**The task**:
"Task: Choose Obecność" appears in one line; retype that line and all lines following it through the end of the records, with nothing left out or added.

Stored records

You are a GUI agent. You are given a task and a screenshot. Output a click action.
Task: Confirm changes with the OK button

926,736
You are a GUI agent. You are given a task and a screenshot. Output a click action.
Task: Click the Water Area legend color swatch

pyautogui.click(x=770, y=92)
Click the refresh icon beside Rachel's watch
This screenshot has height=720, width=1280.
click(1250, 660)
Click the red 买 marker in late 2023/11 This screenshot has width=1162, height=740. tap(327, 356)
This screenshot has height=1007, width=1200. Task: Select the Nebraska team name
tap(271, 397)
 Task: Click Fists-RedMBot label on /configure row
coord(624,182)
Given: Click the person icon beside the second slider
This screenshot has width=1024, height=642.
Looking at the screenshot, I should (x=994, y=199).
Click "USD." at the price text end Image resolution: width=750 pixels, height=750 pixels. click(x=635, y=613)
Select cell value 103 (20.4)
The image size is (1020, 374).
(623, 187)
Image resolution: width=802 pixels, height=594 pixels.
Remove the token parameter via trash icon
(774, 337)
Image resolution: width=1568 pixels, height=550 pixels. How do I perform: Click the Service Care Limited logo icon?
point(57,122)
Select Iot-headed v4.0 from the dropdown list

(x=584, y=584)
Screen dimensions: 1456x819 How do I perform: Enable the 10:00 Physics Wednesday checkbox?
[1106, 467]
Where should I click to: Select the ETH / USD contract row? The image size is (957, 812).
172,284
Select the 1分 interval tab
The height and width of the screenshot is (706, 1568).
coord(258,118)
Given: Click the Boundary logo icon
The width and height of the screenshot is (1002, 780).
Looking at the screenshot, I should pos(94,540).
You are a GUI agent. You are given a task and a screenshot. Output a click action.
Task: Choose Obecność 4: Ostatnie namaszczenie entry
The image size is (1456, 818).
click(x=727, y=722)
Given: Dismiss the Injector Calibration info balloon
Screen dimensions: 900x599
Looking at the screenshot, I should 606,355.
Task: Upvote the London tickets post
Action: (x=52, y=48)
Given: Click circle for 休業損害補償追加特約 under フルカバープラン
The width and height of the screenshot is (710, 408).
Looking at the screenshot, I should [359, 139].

**Your solution**:
Task: Choose Obecność 4: Ostatnie namaszczenie entry
The image size is (1456, 818).
click(x=727, y=722)
Given: Dismiss the Injector Calibration info balloon
Screen dimensions: 900x599
Looking at the screenshot, I should 606,355.
Task: Upvote the London tickets post
Action: (x=52, y=48)
Given: Click circle for 休業損害補償追加特約 under フルカバープラン
The width and height of the screenshot is (710, 408).
Looking at the screenshot, I should [359, 139].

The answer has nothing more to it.